Assume $K$ is a finite separable extension of $k$. We can find $a \in K$ such that $K = k(a)$. If $f \in k[t]$ is the minimal polynomial of $a$ over $k$, then $K = k[t]/(f)$.

Taking tensor products is compatible with quotients. Combining this compatibility with the fact that $k[t] \otimes_k L = L[t]$, we get

$$K \otimes_k L = k[t]/(f) \otimes_k L = L[t]/(f)$$

where on the right, $(f)$ is now the ideal generated by $f$ in $L[t]$. In general, $f$ is not going to remain irreducible in $L[t]$. It will factor as $p_1 \cdots p_r$ for $p_i \in L[t]$ distinct and irreducible. Then by the Chinese remainder theorem,

$$L[t]/(f) = L[t]/(p_1) \times \cdots \times L[t]/(p_r)$$

where each $L[t]/(p_i)$ is a field extension of $L$.

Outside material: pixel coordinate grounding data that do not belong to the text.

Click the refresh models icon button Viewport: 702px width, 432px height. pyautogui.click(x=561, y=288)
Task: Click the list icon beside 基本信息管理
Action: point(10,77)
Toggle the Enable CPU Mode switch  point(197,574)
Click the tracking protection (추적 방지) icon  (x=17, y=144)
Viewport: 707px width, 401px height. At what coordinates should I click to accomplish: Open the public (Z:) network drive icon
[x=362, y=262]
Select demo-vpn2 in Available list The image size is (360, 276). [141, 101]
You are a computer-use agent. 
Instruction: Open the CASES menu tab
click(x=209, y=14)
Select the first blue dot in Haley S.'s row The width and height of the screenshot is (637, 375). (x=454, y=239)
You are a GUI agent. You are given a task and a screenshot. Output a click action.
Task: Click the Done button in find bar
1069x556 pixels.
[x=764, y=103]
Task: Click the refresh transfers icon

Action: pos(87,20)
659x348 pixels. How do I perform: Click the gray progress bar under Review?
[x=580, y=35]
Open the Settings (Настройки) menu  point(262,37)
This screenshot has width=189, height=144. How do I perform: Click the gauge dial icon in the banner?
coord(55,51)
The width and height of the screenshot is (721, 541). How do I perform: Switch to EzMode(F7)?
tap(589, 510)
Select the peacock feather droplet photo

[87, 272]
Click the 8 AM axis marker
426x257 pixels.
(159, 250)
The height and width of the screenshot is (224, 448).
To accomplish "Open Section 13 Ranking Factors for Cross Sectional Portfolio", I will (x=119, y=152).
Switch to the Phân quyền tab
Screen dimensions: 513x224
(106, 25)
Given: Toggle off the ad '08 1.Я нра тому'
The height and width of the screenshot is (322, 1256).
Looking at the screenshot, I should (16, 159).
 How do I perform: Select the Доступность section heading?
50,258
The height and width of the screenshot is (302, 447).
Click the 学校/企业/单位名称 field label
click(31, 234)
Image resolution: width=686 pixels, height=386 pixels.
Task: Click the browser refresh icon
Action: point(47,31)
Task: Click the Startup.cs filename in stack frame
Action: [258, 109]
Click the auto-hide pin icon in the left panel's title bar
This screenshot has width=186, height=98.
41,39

Now take $k = \mathbb{Q}$ and $L = \mathbb{R}$, and go through the above construction. The only irreducible polynomials $p$ in $\mathbb{R}[t]$ are linear polynomials (in which case $\mathbb{R}[t]/(p) = \mathbb{R}$) or quadratic polynomials (in which case $\mathbb{R}[t]/(p) = \mathbb{C}$).

This shows that

$$K \otimes_{\mathbb{Q}} \mathbb R = \mathbb{R} \times \cdots \times \mathbb{R} \times \mathbb{C} \times \cdots \times \mathbb{C}$$

and if we are just consider this as a real vector space instead of a ring, each $\mathbb{C}$ can be identified with $\mathbb{R} \times \mathbb{R}$, so the tensor product becomes just a product of copies of $\mathbb{R}$.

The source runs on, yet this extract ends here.